* [Aim of the exercise] Here are the records. Write out exactly the lines between the one holding "At what coordinates should I click to accomplish: Tick" and the one holding "Click Backlink Media tag under Detik.com", inclusive.

[Stored data entries]

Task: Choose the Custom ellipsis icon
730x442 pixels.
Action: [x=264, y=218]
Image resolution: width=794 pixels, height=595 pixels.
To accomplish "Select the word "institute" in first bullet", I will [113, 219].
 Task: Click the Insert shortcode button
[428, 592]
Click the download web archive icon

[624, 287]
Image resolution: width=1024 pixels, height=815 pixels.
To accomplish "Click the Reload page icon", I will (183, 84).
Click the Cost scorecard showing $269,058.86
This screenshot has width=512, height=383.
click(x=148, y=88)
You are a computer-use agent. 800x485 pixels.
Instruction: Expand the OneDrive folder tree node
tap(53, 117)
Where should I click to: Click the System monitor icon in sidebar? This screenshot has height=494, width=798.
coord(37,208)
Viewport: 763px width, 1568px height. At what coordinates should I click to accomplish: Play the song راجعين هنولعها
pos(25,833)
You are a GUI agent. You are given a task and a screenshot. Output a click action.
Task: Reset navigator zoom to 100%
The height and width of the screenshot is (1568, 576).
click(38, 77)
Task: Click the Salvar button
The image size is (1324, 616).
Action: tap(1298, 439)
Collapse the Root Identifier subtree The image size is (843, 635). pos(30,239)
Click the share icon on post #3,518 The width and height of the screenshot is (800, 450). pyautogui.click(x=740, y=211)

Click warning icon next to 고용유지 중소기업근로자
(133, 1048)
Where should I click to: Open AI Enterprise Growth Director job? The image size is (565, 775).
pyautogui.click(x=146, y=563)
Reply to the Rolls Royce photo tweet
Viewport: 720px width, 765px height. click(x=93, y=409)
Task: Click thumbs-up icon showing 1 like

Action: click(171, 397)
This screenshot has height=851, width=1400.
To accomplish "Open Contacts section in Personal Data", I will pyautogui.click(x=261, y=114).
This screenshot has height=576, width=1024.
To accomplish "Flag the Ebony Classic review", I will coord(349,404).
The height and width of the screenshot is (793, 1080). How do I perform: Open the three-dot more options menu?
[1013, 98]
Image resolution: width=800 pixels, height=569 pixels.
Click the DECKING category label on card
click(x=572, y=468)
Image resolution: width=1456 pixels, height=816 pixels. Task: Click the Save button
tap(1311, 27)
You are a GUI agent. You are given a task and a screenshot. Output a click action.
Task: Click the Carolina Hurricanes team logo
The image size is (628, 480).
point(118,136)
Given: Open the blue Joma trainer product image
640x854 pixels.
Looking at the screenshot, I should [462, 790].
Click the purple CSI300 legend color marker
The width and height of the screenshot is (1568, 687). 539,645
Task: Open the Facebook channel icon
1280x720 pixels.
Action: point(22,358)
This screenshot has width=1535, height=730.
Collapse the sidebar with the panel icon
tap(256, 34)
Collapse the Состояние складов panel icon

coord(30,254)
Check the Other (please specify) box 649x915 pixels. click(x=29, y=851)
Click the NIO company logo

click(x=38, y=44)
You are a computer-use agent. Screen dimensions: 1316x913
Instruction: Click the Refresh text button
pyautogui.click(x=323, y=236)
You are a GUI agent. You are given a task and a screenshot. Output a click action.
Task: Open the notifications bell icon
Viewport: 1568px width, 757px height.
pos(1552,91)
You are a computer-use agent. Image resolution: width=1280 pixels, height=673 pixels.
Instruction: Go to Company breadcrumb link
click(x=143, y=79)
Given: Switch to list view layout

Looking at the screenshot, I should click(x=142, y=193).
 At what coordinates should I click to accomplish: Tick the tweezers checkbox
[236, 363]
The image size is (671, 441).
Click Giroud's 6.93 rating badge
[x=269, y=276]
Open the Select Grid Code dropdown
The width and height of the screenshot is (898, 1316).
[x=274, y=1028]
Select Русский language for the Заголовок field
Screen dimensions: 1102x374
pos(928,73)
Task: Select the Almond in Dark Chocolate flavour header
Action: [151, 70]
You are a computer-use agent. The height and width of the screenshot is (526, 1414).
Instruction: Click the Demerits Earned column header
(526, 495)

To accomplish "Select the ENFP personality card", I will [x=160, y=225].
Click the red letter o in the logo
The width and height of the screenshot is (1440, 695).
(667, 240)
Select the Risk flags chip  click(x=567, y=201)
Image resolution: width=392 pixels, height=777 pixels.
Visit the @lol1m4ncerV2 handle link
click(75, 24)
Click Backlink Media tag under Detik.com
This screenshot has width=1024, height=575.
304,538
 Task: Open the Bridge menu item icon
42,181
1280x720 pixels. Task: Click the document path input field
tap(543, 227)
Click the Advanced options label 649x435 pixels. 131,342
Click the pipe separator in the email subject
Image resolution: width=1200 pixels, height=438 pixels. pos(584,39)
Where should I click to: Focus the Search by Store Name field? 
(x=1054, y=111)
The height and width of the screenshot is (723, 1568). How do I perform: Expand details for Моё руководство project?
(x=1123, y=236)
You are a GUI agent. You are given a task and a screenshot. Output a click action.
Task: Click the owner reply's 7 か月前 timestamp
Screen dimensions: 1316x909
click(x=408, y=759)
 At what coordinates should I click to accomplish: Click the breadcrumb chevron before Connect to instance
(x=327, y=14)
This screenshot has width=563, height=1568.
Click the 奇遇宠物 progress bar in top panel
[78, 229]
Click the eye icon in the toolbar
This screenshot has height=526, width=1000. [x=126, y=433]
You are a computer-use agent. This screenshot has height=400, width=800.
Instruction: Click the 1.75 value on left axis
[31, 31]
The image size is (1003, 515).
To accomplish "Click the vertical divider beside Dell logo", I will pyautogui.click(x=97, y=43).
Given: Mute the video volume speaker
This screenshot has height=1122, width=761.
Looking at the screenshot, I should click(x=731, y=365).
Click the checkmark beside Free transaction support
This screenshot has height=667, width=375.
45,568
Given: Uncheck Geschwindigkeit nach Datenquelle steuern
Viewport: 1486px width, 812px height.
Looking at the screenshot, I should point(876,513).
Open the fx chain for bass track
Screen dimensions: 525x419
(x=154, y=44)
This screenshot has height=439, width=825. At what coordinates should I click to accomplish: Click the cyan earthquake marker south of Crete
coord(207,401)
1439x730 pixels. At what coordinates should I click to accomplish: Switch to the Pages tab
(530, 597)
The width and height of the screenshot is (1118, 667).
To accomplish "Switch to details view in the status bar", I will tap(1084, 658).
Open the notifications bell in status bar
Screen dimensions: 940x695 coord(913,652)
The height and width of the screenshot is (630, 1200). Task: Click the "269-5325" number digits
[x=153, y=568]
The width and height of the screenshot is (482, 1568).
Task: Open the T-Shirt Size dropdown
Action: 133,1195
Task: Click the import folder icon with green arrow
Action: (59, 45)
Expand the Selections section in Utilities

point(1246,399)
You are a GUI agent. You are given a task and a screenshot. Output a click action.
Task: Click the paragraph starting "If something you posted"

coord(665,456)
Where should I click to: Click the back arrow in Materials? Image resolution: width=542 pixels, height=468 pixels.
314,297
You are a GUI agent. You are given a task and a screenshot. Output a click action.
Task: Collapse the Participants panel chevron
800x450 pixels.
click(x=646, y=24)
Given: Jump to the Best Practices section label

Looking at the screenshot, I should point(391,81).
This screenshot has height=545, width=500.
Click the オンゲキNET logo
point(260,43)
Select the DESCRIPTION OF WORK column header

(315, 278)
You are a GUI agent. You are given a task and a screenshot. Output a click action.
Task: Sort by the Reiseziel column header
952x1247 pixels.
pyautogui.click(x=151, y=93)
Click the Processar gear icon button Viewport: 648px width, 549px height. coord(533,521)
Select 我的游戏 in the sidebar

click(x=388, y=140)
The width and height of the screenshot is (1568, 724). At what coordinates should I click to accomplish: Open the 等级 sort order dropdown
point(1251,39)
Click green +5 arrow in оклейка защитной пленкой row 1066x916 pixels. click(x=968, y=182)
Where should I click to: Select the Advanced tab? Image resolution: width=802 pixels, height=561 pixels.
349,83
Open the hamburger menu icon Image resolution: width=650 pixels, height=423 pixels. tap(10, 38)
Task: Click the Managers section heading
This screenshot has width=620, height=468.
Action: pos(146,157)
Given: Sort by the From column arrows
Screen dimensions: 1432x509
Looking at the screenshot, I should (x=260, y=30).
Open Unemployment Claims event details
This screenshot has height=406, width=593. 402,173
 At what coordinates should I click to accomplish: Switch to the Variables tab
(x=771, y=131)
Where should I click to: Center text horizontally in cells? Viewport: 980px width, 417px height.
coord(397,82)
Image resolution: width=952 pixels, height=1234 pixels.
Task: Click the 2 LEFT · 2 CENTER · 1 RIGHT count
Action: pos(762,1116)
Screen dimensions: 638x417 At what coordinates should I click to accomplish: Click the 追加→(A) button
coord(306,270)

* [Solution to this problem]
 At what coordinates should I click to accomplish: Tick the tweezers checkbox
[236, 363]
The image size is (671, 441).
Click Giroud's 6.93 rating badge
[x=269, y=276]
Open the Select Grid Code dropdown
The width and height of the screenshot is (898, 1316).
[x=274, y=1028]
Select Русский language for the Заголовок field
Screen dimensions: 1102x374
pos(928,73)
Task: Select the Almond in Dark Chocolate flavour header
Action: [151, 70]
You are a computer-use agent. The height and width of the screenshot is (526, 1414).
Instruction: Click the Demerits Earned column header
(526, 495)

To accomplish "Select the ENFP personality card", I will [x=160, y=225].
Click the red letter o in the logo
The width and height of the screenshot is (1440, 695).
(667, 240)
Select the Risk flags chip  click(x=567, y=201)
Image resolution: width=392 pixels, height=777 pixels.
Visit the @lol1m4ncerV2 handle link
click(75, 24)
Click Backlink Media tag under Detik.com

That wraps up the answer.